Text provided:
By  •  November 22, 2024

Border closures, flight cancellations, stay-at-home orders; a collective populace clinging to news broadcasts, online analysis, social media, and hearsay. Few times in our living memory had language – however fragmented, misinformed, measured or rhetorical – carried such weight.

The early iterations of Mountain of Salt, Bindi Vora’s expansive series of text-based collage works, began to take form in this very context. Comprising found photographs and digital shape collages, each married to phrases and statements appropriated from news articles, press conferences, and social media, the 371-strong series traces the interweaving social, political and ideological arcs of the early phases of the pandemic, the post-Brexit era, and Black Lives Matter, landing squarely on the potency of language. ‘I, like many others, became acutely aware of the landscape in which we were living in, where everything felt amplified,’ says Vora. ‘Clinging to the news for updates, statistics and curves … for me it highlighted the way words and speech have a physical presence, bearing upon us and carrying weight.’

Through a cacophony of visual and textual fragments, this book – the London-based artist’s first with Perimeter Editions – revels in the tension between the micro and macro, the individual and collective, and the personal and political, teasing out and making connections between the individual events and linguistic armatures that come to build broader historical eras and movements. The outcomes are incisive, sober, witty, and wry, magnifying language’s ability to both define and dispel the collective mood. Drowning in a morass of information, phrases, photographs, infographics, throwaway lines, and revolutionary dictums, Vora’s visually poetic works echo the unfixed contemporary state. A place where alarm, agitation, desensitisation, and bemusement seem to intersect. Where words – free of hierarchy, nuance, and context – prove as absurd as they are critical. Mountain of Salt reads as a resolve to use them with great care.

Study material:
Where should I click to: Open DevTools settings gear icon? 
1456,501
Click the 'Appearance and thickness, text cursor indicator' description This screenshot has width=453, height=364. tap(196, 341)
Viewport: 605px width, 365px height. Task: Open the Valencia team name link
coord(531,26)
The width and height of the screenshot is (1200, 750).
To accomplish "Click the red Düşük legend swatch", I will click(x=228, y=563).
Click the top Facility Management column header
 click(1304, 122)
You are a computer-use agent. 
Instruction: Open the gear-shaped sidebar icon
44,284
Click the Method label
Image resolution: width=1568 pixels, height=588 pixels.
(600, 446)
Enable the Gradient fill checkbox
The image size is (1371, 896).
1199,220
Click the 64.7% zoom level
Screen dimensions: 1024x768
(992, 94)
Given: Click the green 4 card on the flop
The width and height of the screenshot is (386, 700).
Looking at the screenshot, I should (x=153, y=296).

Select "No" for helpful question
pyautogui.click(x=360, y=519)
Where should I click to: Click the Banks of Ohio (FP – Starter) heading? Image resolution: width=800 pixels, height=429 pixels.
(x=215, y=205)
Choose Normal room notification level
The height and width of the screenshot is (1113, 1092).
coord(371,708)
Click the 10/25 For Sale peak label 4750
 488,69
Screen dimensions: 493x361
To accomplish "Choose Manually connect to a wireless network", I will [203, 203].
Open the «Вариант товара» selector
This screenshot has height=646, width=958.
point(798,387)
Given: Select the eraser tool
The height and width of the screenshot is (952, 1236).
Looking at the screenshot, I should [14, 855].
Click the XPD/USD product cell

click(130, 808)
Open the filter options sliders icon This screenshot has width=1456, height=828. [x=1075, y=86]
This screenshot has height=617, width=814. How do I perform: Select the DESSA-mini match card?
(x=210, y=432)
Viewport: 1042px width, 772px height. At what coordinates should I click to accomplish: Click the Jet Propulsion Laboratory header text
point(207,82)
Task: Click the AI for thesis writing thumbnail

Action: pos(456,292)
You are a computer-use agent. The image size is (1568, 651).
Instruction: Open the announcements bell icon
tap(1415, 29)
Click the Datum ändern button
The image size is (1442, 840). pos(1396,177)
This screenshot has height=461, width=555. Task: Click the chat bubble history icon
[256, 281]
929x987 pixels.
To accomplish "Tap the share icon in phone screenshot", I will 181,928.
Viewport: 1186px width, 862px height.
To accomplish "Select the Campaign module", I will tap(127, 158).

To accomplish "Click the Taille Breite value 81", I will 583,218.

Description of the task: According to the text about Bindi Vora's Mountain of Salt, how many works make up the series?

Answer section: 371